◆ Direction
Count the lines in the rows below that contain the string "logo", with case counting. Give only the number.

════════════════

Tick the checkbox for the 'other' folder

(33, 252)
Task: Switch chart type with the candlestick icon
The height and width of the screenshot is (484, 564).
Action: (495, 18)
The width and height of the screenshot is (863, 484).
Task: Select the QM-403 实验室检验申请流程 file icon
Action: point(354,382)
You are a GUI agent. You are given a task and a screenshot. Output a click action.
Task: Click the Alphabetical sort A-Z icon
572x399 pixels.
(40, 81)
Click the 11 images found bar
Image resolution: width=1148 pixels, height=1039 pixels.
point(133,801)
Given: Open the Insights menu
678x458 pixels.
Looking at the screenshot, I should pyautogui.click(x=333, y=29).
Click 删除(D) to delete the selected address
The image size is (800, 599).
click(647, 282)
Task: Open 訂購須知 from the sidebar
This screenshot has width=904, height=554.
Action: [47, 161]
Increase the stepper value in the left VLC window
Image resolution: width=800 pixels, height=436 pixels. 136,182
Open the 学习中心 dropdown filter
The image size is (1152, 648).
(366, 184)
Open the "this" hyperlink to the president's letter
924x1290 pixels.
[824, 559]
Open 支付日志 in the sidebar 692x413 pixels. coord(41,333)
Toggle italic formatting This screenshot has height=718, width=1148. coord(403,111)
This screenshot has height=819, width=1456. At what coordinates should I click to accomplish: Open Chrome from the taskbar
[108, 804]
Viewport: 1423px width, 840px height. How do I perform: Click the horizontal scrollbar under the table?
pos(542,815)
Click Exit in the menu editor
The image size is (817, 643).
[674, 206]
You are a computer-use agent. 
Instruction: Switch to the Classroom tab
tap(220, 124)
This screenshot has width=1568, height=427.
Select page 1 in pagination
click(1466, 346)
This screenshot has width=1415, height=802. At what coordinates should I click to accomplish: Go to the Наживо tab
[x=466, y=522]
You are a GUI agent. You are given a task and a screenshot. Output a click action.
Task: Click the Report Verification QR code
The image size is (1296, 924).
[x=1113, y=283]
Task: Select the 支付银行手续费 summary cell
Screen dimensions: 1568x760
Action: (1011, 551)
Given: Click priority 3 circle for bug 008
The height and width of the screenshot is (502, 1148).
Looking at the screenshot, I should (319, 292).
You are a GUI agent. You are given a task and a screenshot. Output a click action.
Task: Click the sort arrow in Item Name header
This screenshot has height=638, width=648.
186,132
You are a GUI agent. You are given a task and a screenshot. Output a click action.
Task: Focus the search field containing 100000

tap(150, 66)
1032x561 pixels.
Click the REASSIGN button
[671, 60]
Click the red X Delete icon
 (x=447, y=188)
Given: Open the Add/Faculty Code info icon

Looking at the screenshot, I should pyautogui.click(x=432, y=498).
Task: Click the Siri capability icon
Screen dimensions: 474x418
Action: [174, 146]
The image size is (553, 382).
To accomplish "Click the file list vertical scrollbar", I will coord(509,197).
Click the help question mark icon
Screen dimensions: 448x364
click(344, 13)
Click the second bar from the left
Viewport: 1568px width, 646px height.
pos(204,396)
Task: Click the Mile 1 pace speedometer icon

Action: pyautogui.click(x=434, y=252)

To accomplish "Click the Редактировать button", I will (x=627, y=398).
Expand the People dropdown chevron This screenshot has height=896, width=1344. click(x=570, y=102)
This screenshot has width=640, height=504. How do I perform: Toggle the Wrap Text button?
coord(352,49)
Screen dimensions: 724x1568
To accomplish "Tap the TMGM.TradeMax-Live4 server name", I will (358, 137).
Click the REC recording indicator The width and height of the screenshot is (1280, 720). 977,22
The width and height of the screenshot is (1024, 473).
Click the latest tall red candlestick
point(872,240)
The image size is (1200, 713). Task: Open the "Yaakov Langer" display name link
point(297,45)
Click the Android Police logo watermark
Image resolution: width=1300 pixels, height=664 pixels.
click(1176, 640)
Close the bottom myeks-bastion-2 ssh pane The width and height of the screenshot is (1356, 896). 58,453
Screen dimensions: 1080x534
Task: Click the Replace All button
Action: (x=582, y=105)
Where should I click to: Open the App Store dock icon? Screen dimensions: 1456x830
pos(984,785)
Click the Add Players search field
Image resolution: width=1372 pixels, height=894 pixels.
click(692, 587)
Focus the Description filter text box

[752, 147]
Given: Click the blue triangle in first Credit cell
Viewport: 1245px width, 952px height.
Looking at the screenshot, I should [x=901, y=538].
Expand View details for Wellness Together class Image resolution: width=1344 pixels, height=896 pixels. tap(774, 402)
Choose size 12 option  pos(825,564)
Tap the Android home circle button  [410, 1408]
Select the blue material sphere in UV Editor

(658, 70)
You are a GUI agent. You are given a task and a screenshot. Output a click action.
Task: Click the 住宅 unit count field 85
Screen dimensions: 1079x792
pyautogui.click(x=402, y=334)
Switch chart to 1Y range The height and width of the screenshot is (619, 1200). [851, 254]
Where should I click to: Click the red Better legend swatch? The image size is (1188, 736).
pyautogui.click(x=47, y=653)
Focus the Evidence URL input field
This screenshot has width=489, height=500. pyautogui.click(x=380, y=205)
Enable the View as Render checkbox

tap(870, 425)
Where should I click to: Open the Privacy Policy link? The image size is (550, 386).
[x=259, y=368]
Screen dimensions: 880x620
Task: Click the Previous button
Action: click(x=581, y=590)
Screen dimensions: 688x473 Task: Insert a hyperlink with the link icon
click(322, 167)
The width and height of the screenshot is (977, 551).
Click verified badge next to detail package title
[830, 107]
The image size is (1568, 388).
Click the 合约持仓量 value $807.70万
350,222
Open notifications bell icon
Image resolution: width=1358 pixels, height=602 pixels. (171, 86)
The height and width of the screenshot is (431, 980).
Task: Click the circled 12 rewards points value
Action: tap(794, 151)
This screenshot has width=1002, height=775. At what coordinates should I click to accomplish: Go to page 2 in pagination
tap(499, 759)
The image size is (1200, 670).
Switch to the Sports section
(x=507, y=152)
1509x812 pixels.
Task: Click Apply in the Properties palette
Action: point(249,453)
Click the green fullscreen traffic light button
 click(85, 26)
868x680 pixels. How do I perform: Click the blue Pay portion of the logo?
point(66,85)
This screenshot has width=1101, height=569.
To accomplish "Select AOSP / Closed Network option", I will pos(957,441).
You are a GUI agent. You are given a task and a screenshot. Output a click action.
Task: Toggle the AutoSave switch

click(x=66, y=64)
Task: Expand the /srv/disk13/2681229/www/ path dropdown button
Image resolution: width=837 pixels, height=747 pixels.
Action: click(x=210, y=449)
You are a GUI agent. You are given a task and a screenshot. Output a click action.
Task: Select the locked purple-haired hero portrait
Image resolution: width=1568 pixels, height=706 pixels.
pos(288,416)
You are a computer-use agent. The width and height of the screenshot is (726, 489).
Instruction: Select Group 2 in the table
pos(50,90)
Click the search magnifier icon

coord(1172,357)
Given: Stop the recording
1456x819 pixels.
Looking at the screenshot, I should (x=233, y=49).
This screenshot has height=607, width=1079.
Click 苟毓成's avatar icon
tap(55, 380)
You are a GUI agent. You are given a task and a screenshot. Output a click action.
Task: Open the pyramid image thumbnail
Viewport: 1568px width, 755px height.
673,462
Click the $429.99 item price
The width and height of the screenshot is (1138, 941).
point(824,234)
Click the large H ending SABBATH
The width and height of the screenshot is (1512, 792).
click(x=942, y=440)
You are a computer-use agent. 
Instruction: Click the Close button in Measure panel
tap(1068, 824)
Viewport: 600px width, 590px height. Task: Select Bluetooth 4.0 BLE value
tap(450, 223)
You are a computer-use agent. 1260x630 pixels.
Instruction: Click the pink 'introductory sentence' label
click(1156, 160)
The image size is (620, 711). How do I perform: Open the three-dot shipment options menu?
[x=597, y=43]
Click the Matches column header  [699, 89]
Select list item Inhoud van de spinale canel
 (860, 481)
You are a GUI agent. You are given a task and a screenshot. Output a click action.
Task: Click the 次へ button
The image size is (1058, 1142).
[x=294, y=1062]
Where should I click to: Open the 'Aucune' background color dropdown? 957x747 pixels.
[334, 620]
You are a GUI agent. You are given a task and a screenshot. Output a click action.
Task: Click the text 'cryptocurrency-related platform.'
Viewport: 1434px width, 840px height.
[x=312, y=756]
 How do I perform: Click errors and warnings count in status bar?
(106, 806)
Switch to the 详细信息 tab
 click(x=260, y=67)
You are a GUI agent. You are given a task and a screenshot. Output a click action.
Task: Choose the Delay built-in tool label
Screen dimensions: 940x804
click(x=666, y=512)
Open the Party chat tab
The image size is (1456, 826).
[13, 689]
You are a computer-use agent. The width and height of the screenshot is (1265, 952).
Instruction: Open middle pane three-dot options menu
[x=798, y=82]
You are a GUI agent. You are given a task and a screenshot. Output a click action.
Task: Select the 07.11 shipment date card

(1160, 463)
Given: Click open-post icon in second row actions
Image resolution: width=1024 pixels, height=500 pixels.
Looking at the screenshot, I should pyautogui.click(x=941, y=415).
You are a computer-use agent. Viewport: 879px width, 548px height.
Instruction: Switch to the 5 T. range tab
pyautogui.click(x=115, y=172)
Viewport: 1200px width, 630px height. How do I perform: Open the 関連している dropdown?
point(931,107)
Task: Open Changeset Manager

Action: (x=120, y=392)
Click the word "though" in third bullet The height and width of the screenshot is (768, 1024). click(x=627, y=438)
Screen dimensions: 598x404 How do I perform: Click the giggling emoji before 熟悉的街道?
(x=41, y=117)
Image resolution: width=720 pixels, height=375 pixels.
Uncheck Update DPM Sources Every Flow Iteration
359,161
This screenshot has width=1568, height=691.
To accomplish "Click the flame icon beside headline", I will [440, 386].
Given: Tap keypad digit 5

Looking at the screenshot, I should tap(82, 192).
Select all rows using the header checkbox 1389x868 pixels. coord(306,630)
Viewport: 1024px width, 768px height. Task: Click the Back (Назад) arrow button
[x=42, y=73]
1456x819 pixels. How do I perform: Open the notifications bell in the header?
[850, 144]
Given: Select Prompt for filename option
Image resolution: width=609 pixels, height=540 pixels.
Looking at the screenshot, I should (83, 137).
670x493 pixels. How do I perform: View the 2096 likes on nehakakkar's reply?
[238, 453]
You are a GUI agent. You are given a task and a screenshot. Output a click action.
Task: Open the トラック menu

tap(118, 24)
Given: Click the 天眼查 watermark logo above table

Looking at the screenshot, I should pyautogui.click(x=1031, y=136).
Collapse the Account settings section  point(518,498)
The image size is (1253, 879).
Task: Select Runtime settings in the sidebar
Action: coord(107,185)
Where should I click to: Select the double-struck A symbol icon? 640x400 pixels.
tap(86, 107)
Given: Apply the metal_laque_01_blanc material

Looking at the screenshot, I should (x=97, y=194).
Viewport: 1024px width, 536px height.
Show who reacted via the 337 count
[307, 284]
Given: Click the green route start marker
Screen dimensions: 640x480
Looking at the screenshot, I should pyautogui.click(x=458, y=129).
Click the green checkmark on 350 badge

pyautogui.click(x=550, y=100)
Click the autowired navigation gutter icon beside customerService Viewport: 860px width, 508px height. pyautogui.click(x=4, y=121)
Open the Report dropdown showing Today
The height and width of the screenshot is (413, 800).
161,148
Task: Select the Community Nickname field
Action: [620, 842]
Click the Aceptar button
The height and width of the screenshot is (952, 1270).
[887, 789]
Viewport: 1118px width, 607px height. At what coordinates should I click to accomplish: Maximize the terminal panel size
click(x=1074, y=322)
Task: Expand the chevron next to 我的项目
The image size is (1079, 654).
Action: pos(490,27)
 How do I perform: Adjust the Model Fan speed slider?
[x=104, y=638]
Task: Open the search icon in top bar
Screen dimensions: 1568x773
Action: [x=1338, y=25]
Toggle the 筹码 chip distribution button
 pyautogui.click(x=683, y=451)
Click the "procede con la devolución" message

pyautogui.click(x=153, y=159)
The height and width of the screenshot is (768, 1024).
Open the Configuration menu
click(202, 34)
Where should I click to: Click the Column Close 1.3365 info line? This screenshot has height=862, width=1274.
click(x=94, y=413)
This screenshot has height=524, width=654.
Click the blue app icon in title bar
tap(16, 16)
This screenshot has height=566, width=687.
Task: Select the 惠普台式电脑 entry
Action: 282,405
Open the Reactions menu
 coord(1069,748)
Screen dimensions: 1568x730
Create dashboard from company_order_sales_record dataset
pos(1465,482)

════════════════

◆ Response
3